The rule of thumb is always 1.5 times the physical RAM, so you would change it in My Computer properties. Virtual memory will allow the Windows to free up some physical RAM by paging or "swapping" the memory. Anytime this happens you will be experiencing system degradation.

I would suggest setting the initial virtual memory the same as the maximum. Also, some will tell you to leave a small amount of VM on the C: drive such as 4Mb to 10Mbs.

I am not sure that 4GB is exploding. You would set it to 3GB anyway. In your case maybe less such as 2GBs. Make SURE that on the window where you set your VM, that you select best performance for background services.

Setting a maximum for SBS monitoring, given that SQL as a whole is managing its own memory, it will just start storing pages and procedures from AC. Of course, you are right that with more physical memory, even if you let Workgroup do its own thing, you would still have the 1GB. The problem is SQL will take its 3GB and you will be left with 300Mbs given the limit of a 32-bit OS.

Still, I would add 2GB of RAM tomorrow. By 7 am smile This would be the single best thing you can do to improve performance. You stated you have 28 clients. Everything will run better with more RAM.

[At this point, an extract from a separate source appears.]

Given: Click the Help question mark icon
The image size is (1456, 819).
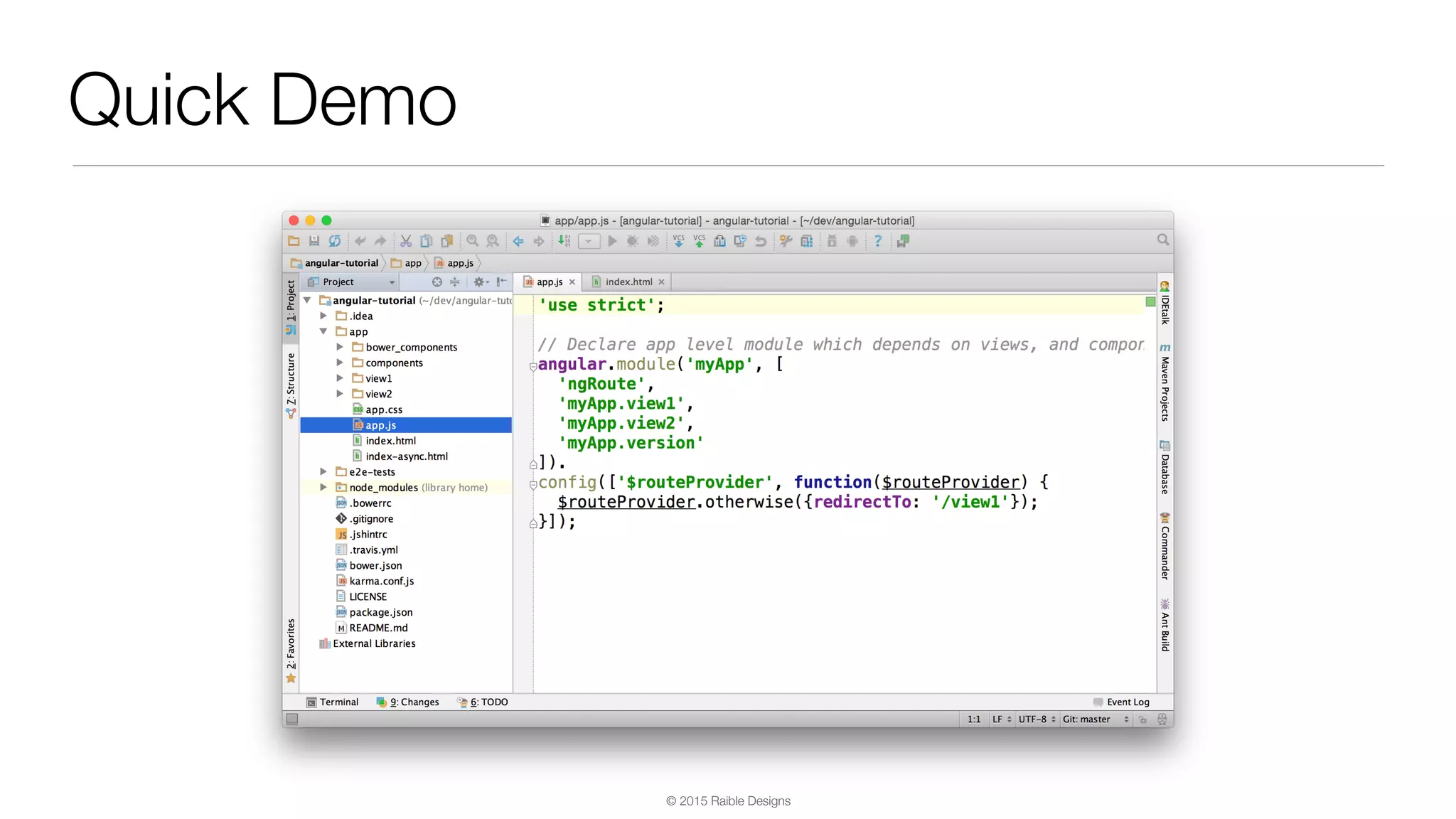Looking at the screenshot, I should [x=878, y=241].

Not being a SQL expert, I am not sure if 150MBs will be sufficient. I am not sure.

How much space did you set up the C: drive to begin with. You can always increase its size with a partition manager for servers, but I would back up everything first.

I am guessing you set your mins and maxs using SSMS? You would likely need to set ACs as well.

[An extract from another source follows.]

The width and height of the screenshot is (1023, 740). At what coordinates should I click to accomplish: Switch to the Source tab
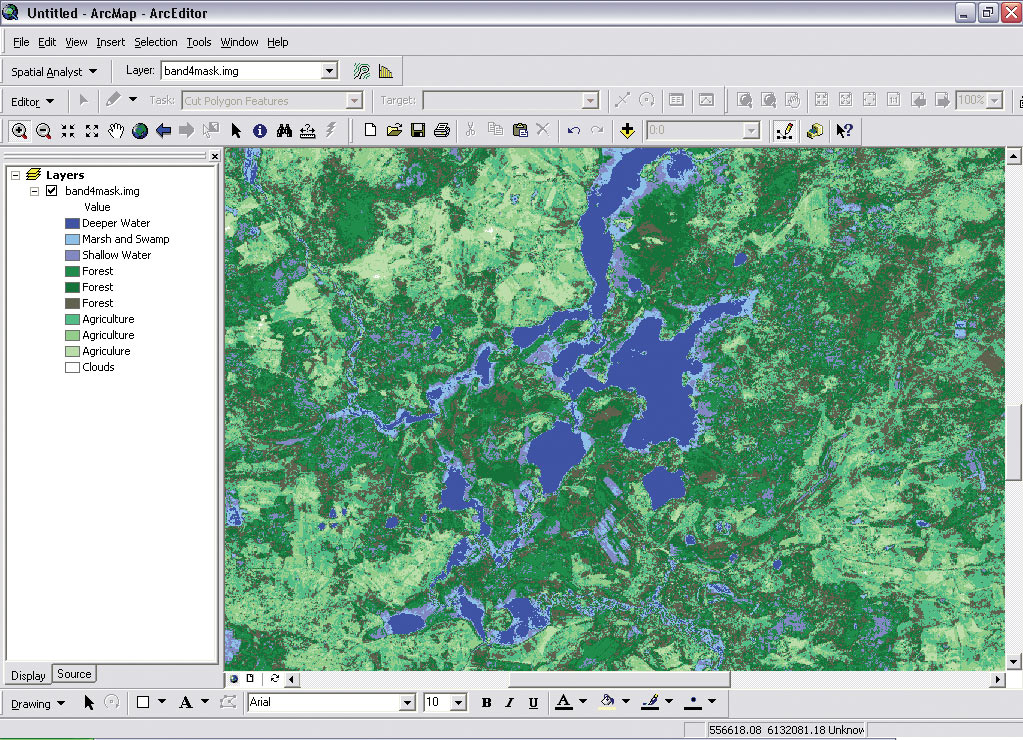tap(74, 674)
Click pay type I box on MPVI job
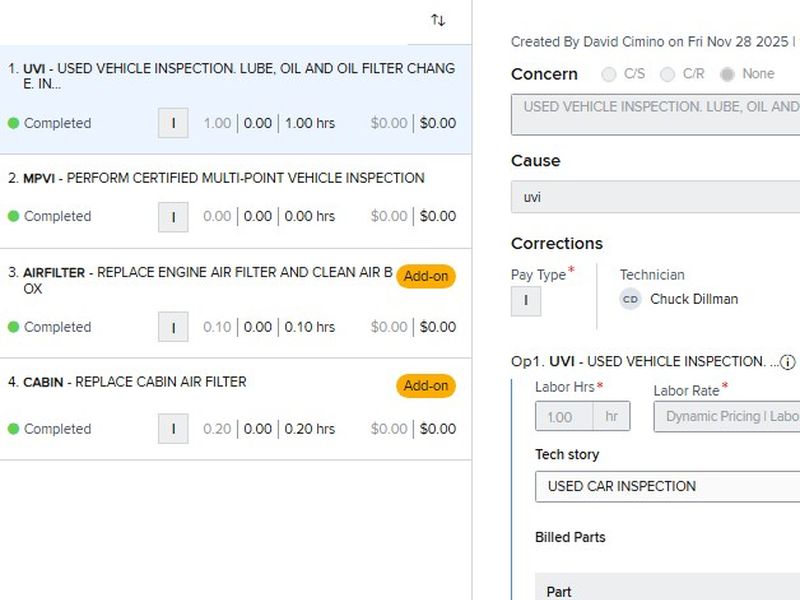 [173, 216]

How feasible is it for you to move to SBS 2008 or Windows Server 2008? Of course, you could still install a 64-bit 2003 OS, but if you were going to change, then you may as well upgrade to 2008. It's a sweet OS. Then, of course, you are only limited by the hardware up to the 64GB limit. Dell gave me some RAM, so I installed 20GBs, which is overkill, but 8 to 12 GBs of RAM would definitely solve your problem.

If you need a SQL guru, let me know.

You can probably clear off some of that space on the C: drive. Temp files and Windows Updates restore files take up mega room. Do a search for .tmp and see what shows up. Also, Google a free program called TreeSize Free. This program will show you exactly what is taking up what space on your PC. Finally, do you empty your Recycle Bin? Sometimes, I forget after I delete large files from the bin, and it is still taking up space.

HTH. Let me know.

Indy's suggestion on the SSD is a good one, but I am not very familiar with that one.